§ DESCRIPTION OF THE TASK
Print the line that contains "Κείμενα (9, 1383)" and every line that follows it in the data below, ending with the final line; include nothing else.

▬▬▬▬▬▬▬▬▬▬

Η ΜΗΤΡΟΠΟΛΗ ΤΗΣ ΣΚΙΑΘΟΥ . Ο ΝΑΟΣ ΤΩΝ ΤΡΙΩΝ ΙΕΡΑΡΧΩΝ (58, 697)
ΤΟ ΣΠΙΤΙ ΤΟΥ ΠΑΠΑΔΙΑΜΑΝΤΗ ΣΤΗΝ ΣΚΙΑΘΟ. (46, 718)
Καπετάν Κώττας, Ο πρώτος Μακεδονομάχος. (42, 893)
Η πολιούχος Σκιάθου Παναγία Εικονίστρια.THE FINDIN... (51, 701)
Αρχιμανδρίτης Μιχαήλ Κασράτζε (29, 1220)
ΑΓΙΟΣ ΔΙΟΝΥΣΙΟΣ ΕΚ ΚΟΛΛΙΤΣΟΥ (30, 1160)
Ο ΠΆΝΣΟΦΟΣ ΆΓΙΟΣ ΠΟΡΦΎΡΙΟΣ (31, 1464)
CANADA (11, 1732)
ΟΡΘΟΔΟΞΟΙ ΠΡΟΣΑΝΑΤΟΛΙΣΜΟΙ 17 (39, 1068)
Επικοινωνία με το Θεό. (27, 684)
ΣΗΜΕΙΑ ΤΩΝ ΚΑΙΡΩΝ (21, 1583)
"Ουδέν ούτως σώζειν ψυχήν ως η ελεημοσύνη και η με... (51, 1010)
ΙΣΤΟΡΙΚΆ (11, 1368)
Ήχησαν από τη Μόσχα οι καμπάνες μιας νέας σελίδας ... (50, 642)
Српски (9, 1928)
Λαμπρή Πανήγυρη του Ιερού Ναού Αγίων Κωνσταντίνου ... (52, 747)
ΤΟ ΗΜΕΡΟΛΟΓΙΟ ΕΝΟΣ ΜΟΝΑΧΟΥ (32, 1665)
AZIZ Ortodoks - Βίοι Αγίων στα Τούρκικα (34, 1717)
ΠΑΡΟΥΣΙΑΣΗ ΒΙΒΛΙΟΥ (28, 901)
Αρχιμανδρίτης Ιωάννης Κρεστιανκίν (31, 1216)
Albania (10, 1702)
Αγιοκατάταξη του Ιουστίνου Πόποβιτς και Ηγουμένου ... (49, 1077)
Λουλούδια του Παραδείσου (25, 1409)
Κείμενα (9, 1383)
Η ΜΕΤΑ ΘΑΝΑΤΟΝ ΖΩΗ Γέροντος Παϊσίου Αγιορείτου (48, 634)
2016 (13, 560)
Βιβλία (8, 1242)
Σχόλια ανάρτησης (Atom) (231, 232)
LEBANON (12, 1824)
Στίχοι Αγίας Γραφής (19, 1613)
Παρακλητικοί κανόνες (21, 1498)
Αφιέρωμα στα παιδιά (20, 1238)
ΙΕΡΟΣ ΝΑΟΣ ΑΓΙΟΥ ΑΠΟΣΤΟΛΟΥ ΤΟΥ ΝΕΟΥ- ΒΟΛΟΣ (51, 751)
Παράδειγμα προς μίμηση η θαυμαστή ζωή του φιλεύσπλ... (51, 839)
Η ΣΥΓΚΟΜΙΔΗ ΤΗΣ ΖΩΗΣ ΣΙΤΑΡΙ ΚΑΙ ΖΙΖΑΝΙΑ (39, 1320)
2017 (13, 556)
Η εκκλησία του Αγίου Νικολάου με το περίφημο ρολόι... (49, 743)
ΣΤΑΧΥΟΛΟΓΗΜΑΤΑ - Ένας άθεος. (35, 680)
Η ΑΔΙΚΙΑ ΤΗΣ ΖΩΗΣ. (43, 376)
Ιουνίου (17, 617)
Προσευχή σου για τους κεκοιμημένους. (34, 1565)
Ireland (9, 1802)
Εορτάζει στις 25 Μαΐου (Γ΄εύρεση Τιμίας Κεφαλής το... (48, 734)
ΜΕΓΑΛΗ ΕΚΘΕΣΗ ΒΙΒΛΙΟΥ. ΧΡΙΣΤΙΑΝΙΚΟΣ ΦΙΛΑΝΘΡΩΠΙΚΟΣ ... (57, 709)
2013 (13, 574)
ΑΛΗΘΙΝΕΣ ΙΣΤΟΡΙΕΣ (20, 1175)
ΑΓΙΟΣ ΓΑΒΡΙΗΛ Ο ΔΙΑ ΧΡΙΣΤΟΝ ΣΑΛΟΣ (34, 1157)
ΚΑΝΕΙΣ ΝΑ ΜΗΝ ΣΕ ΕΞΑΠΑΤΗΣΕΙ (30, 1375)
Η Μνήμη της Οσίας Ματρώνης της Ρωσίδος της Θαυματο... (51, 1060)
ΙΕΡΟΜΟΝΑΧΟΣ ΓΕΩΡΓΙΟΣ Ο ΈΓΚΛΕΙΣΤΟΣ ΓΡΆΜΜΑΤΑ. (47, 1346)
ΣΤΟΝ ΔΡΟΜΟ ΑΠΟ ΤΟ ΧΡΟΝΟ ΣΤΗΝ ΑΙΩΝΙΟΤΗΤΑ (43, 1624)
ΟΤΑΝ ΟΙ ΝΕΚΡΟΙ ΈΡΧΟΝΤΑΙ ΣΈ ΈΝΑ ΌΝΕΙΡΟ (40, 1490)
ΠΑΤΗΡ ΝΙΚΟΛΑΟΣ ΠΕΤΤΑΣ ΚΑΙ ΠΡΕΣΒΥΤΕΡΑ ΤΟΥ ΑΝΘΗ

▬▬▬▬▬▬▬▬▬▬

§ TASK SOLUTION
Κείμενα (9, 1383)
Η ΜΕΤΑ ΘΑΝΑΤΟΝ ΖΩΗ Γέροντος Παϊσίου Αγιορείτου (48, 634)
2016 (13, 560)
Βιβλία (8, 1242)
Σχόλια ανάρτησης (Atom) (231, 232)
LEBANON (12, 1824)
Στίχοι Αγίας Γραφής (19, 1613)
Παρακλητικοί κανόνες (21, 1498)
Αφιέρωμα στα παιδιά (20, 1238)
ΙΕΡΟΣ ΝΑΟΣ ΑΓΙΟΥ ΑΠΟΣΤΟΛΟΥ ΤΟΥ ΝΕΟΥ- ΒΟΛΟΣ (51, 751)
Παράδειγμα προς μίμηση η θαυμαστή ζωή του φιλεύσπλ... (51, 839)
Η ΣΥΓΚΟΜΙΔΗ ΤΗΣ ΖΩΗΣ ΣΙΤΑΡΙ ΚΑΙ ΖΙΖΑΝΙΑ (39, 1320)
2017 (13, 556)
Η εκκλησία του Αγίου Νικολάου με το περίφημο ρολόι... (49, 743)
ΣΤΑΧΥΟΛΟΓΗΜΑΤΑ - Ένας άθεος. (35, 680)
Η ΑΔΙΚΙΑ ΤΗΣ ΖΩΗΣ. (43, 376)
Ιουνίου (17, 617)
Προσευχή σου για τους κεκοιμημένους. (34, 1565)
Ireland (9, 1802)
Εορτάζει στις 25 Μαΐου (Γ΄εύρεση Τιμίας Κεφαλής το... (48, 734)
ΜΕΓΑΛΗ ΕΚΘΕΣΗ ΒΙΒΛΙΟΥ. ΧΡΙΣΤΙΑΝΙΚΟΣ ΦΙΛΑΝΘΡΩΠΙΚΟΣ ... (57, 709)
2013 (13, 574)
ΑΛΗΘΙΝΕΣ ΙΣΤΟΡΙΕΣ (20, 1175)
ΑΓΙΟΣ ΓΑΒΡΙΗΛ Ο ΔΙΑ ΧΡΙΣΤΟΝ ΣΑΛΟΣ (34, 1157)
ΚΑΝΕΙΣ ΝΑ ΜΗΝ ΣΕ ΕΞΑΠΑΤΗΣΕΙ (30, 1375)
Η Μνήμη της Οσίας Ματρώνης της Ρωσίδος της Θαυματο... (51, 1060)
ΙΕΡΟΜΟΝΑΧΟΣ ΓΕΩΡΓΙΟΣ Ο ΈΓΚΛΕΙΣΤΟΣ ΓΡΆΜΜΑΤΑ. (47, 1346)
ΣΤΟΝ ΔΡΟΜΟ ΑΠΟ ΤΟ ΧΡΟΝΟ ΣΤΗΝ ΑΙΩΝΙΟΤΗΤΑ (43, 1624)
ΟΤΑΝ ΟΙ ΝΕΚΡΟΙ ΈΡΧΟΝΤΑΙ ΣΈ ΈΝΑ ΌΝΕΙΡΟ (40, 1490)
ΠΑΤΗΡ ΝΙΚΟΛΑΟΣ ΠΕΤΤΑΣ ΚΑΙ ΠΡΕΣΒΥΤΕΡΑ ΤΟΥ ΑΝΘΗ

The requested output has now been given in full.